• **Article**:
DIRECT FX Current level Support Resistance Last wk range
AUD / USD 0.6870 0.6700 0.6900 0.6831 - 0.7048

AUD/GBP (GBP/AUD)                            

It has been a choppy week of trading for this pairing with both the Australian dollar and the UK Pound seeing periods of pressure. There is good AUD support on the downside around 0.4780 (resistance 2.0920), while initial topside resistance comes in around 0.4880 (support 2.0492). The outlook for China, and commodity prices in general, will continue to be a major factor for the Australian dollar and of particular interest will be this afternoon release of Chinese GDP for the fourth quarter. Over the coming days from Australia we also have consumer sentiment and inflation expectations data to digest. While from the UK attention will turn to the key releases of inflation, employment and retail sales.

DIRECT FX Current level Support Resistance Last wk range
AUD / GBP 0.4820 0.4780 0.4880 0.4781 - 0.4880
GBP / AUD 2.0747 2.0492 2.0921 2.0490 - 2.0915

AUD/EURO (EURO/AUD)

It’s been a brutal start to 2016 for this pair as Australian dollar weakness has combined with strength in the Euro, causing the cross to collapse to levels last seen in September. Wider market risk aversion has played a huge role in driving the pair and it’s far too early to say if the worst is behind us. Only time will tell if the Chinese authorities can manage to avoid a hard landing for their economy and in the meantime volatility is more than likely here to stay.  Of particular interest will be this afternoon’s release of Chinese GDP for the fourth quarter. Look for a range of 0.6200 to 0.6400 (1.6129 to 1.5625) over the coming week.

DIRECT FX Current level Support Resistance Last wk range
AUD / EUR 0.6310 0.6200 0.6400 0.6225 - 0.6518
EUR / AUD 1.5848 1.5625 1.6129 1.5343 - 1.6065

AUD/YEN

Much like the AUDEUR cross, this pair continues to suffer on the back of wider market risk aversion. The past week saw fresh lows of 79.57 trade as a bout of Australian dollar selling swept the market. Initial resistance is now seen coming in around 81.25 and while below that level the focus remains on the downside. We have Chinese fourth quarter GDP data to digest this afternoon and the result is likely to impact the Australian dollar. There is little to get excited about from Japan this week, while from Australia we get consumer confidence and inflation expectations. The main focus however will remain on China, commodities and global equities.

• **Aim**: Rewrite the currency commentary starting at "Much like the" and ending at "and global equities.", substituting "Aussie dollar" for "Australian dollar".

• **Dataset content**:
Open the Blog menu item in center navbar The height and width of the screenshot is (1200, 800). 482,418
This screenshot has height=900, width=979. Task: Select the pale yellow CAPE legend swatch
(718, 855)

• **Output for this task**:
Much like the AUDEUR cross, this pair continues to suffer on the back of wider market risk aversion. The past week saw fresh lows of 79.57 trade as a bout of Aussie dollar selling swept the market. Initial resistance is now seen coming in around 81.25 and while below that level the focus remains on the downside. We have Chinese fourth quarter GDP data to digest this afternoon and the result is likely to impact the Aussie dollar. There is little to get excited about from Japan this week, while from Australia we get consumer confidence and inflation expectations. The main focus however will remain on China, commodities and global equities.